Arriving in New Westminster, Grant and Fleming were greeted as celebrities by the governor, who put at their disposal a steam vessel that they used to explore the coast for the next two weeks. The key question was what place to choose as the eventual terminus of the railway. Was it to be Bute or Burrard Inlet? The local politicians, the governor and the assemblymen all wanted to know— but Fleming kept his counsel as the little steamer methodically plied its way through Howe Sound, down into English Bay and along the Spanish Banks. Apart from a sawmill here and there, there was nothing but primeval forest and silence in the vast inlet surrounded by mountains. The silent, green-flanked harbour Grant sailed through was to become the terminus, and around the terminus would grow the mighty city of Vancouver. When he first saw it, there was nothing there but giant fir trees down to the shoreline, wheeling seabirds overhead and peaks already crested with snow.
They cruised like lords through the Gulf Islands, and when they arr
ived in Victoria, the province’s capital, a banquet was held in their honour and interviews were accorded the Times Colonist. The Victoria of 1872 was an unruly polyglot port town of five thousand people. As Grant toured the downtown, he was amazed to see Greek fishermen, Kanaka sailors from Hawaii, Jewish and Scottish storekeepers, Chinese washerwomen, French, German and Yankee restaurateurs, black waiters and sweeps, and Australian farmers all jostling each other in the streets.
On October 14, 1872, the party said their farewells and boarded a steamer bound for San Francisco, and, five days later, climbed on board the Union Pacific, heading for Chicago and home. At the dusty little railway stations in Nevada and Utah, Grant noticed that the sheriffs had posted Wanted posters with rewards for the capture of local desperadoes. This confirmed in him the contrast between the lawless American West and the peace, order and good government that generally prevailed back home. From Chicago to Toronto, then to Ottawa and finally to Halifax, Grant reached home on November 1, 1872. His long-suffering wife, Jessie, was nine months pregnant, and within days their first child, my grandfather William Lawson Grant, was born.

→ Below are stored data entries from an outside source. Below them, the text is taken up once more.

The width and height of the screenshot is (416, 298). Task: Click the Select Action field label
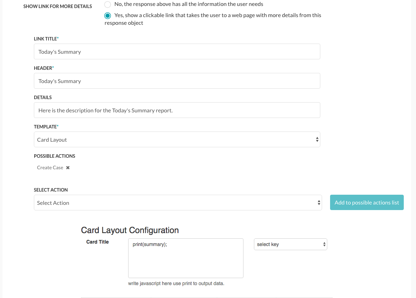(x=51, y=190)
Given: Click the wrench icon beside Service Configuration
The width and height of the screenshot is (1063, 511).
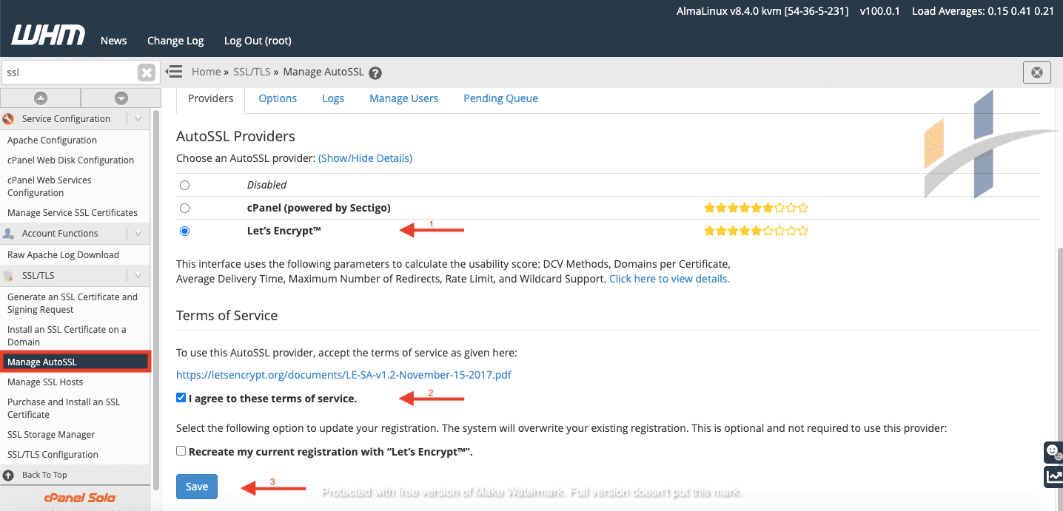Looking at the screenshot, I should click(x=9, y=118).
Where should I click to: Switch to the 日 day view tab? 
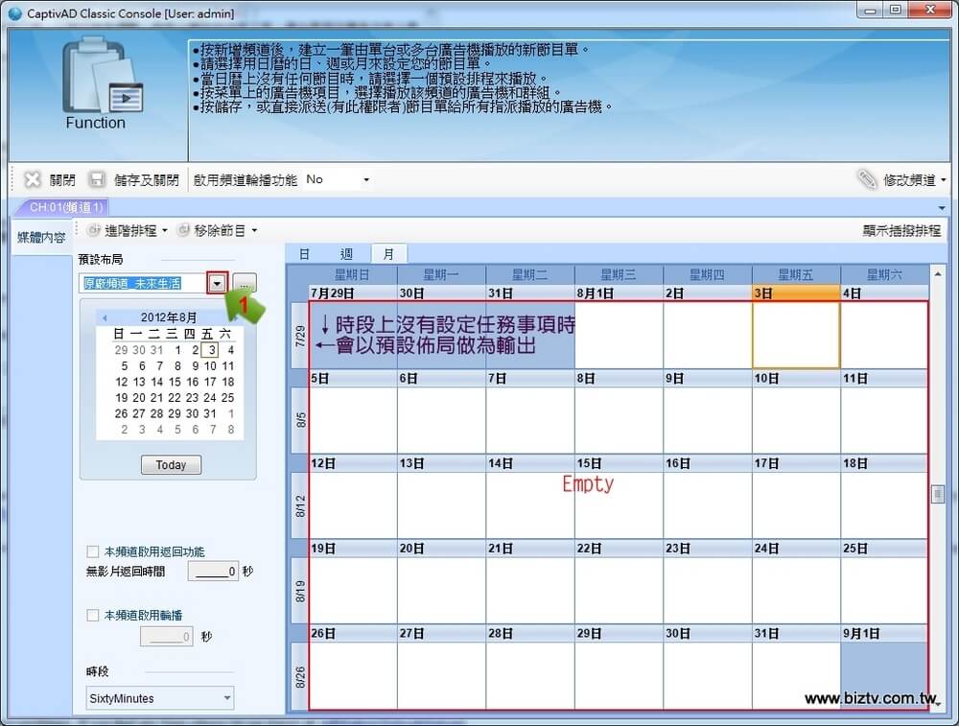pos(304,254)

Three weeks after his return, Grant gave his first lecture to a Halifax audience on the West and its future. Ocean to Ocean: Sandford Fleming’s Expedition Through Canada in 1872 was published the next year, and a further edition followed in 1877, with a frontispiece depicting Grant in a clergyman’s homburg and Fleming in a kepi, seated in the middle of a canoe, while the Metis and Iroquois steersmen shot the rapids. The book remained in print throughout Grant’s life. He had found his calling: the promotion of a national dream.